Unifying supervised learning and VAEs -- coverage, systematics and goodness-of-fit in normalizing-flow based neural network models for astro-particle reconstructions
Thorsten Glüsenkamp
TL;DR
This work presents a unified variational-inference framework that recasts both supervised learning and variational autoencoders as instances of minimising the joint KL-divergence between the true data-label distribution and a tractable model, enabled by conditional normalizing flows with a Gaussian base. By deriving extended supervised losses and a semi-supervised extension, the authors enable per-event uncertainty, coverage testing, effective marginalization of systematic uncertainties, and posterior-predictive goodness-of-fit within a single model.
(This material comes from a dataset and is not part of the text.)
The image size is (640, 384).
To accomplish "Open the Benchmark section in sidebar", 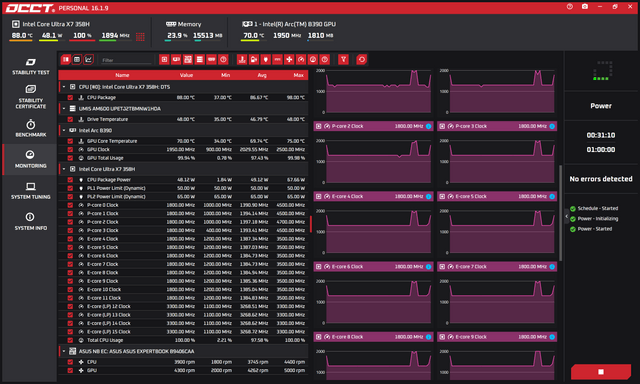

The approach leverages flow-based posteriors on product spaces (e.g., $\,\mathbb{R}^n \times \mathcal{S}^m$) to handle complex, multi-modal distributions common in astro-particle reconstructions, including directional data on spheres. Demonstrations on toy IceCube-like data show how base-ordered coverage can be computed analytically and how systematic uncertainties influence posterior widths, ultimately enabling fast, uncertainty-guaranteed decision-making for event selections and alerts.
Abstract
Neural-network based predictions of event properties in astro-particle physics are getting more and more common. However, in many cases the result is just utilized as a point prediction. Statistical uncertainties, coverage, systematic uncertainties or a goodness-of-fit measure are often not calculated. Here we describe a certain choice of training and network architecture that allows to incorporate all these properties into a single network model. We show that a KL-divergence objective of the joint distribution of data and labels allows to unify supervised learning and variational autoencoders (VAEs) under one umbrella of stochastic variational inference. The unification motivates an extended supervised learning scheme which allows to calculate a goodness-of-fit p-value for the neural network model. Conditional normalizing flows amortized with a neural network are crucial in this construction. We discuss how to calculate coverage probabilities without numerical integration for specific "base-ordered" contours that are unique to normalizing flows. Furthermore we show how systematic uncertainties can be included via effective marginalization during training. The proposed extended supervised training incorporates (1) coverage calculation, (2) systematics and (3) a goodness-of-fit measure in a single machine-learning model. There are in principle no constraints on the shape of the involved distributions, in fact the machinery works with complex multi-modal distributions defined on product spaces like $\mathbb{R}^n \times \mathbb{S}^m$. The coverage calculation, however, requires care in its interpretation when the distributions are too degenerate. We see great potential for exploiting this per-event information in event selections or for fast astronomical alerts which require uncertainty guarantees.